The coronavirus lockdown will ease next week for most of Britain’s population, Boris Johnson announced yesterday, as a row persisted over the prime minister’s closest adviser taking a long-distance journey during lockdown.
In England, up to six people will be able to meet outside and schools will gradually reopen from Monday, Johnson said at a news conference where he was again challenged over his aide Dominic Cummings’ decision to drive 425kms during lockdown.
“These changes mean that friends and family can start to meet their loved ones, perhaps seeing both parents at once or grandparents at once,” he said, adding that outdoor retailers and car showrooms would also be able to open from Monday.
“You could have meetings of families in a garden, you could even have a barbecue provided you did it in a socially distanced way, provided everybody washes their hands, provided everybody exercises common sense.”
Johnson stressed that the changes were “small tentative steps forward”, and health experts warned the situation remained finely balanced with new cases declining, but not very quickly.
The devolved governments in Scotland, Wales and Northern Ireland are responsible for their own public health policy.
Johnson’s announcement came hours after more lawmakers from his Conservative Party called for Cummings to quit.
The prime minister also faces criticism for his handling of a pandemic that has left Britain with the world’s second-highest death toll.
Cummings travelled from London to Durham in March with his four-year-old son and his wife, who was sick at the time, to be close to relatives.
A YouGov opinion poll showed a majority of Britons think Cummings should resign for — in their view — breaking the lockdown rules, but Johnson has said he acted with integrity.

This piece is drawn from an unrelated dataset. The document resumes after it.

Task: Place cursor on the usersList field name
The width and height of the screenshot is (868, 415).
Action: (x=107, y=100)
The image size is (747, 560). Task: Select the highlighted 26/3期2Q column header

At the news conference, Johnson blocked questions from journalists put to his top medical and scientific officials about Cummings’ behaviour.

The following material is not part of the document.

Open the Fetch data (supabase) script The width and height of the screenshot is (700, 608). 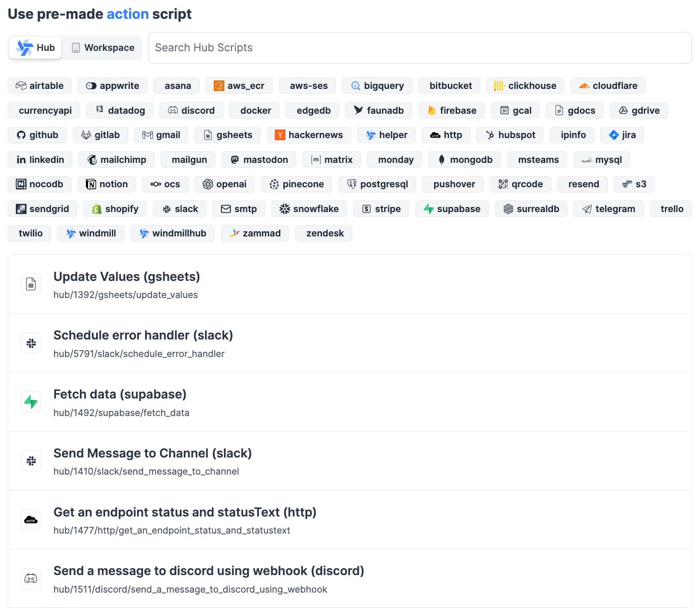coord(120,395)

Johnson said he wanted to “protect them from...an unfair and unnecessary attempt to ask a political question”.
The two officials, chief medical officer Chris Whitty and chief scientific adviser Patrick Vallance, also said they did not want to be drawn into politics.
Meanwhile, police in Durham said Cummings will not face action despite a possible “minor breach” of coronavirus lockdown rules. Cummings has been under investigation by police in Durham.
The Durham Constabulary did not consider the March 27 trip as an offence, and said they also investigated an April 12 drive where Cummings said he drove to Barnard Castle to test his eyesight.
Police concluded that there might have been “a minor breach” of lockdown regulations, citing automatic number plate recognition (ANPR), witness evidence and remarks Cummings made at a May 25 press conference.
“Durham Constabulary view this as minor because there was no apparent breach of social distancing,” the statement read.
If a police officer had stopped Cummings “driving to or from Barnard Castle, the officer would have spoken to him, and, having established the facts, likely advised Cummings to return to the address in Durham,” the statement added.
A spokesman for the prime minister said Johnson believed Cummings “behaved reasonably and legally given all the circumstances and he regards this issue as closed,” the Press Association (PA) news agency reported.
The dispute over Cummings has prompted some to lose faith in the government’s strategy, with many people unable to understand how a senior official had broken the rules by driving across the country when the government repeatedly told people to “stay home” and “save lives”.
The move to ease lockdown measures came as England launched a new testing and contact tracing system yesterday for Covid-19 patients, seen as crucial to helping ease lockdown measures. Contacts of those who test positive for Covid-19 will be asked to isolate for 14 days, even if they have no symptoms.
The tracing service, which will have a task-force of 40,000 specialists to test those with symptoms and identify their contacts, will initially rely on what the government described as people doing their “civic duty”, but sanctions could be introduced if people did not comply.
Scotland, Wales and Northern Ireland have similar programmes just about to launch or already running.
Britain abandoned a strategy of testing and tracing in March when the virus started spreading exponentially and there was insufficient capacity to test more than a fraction of those with symptoms.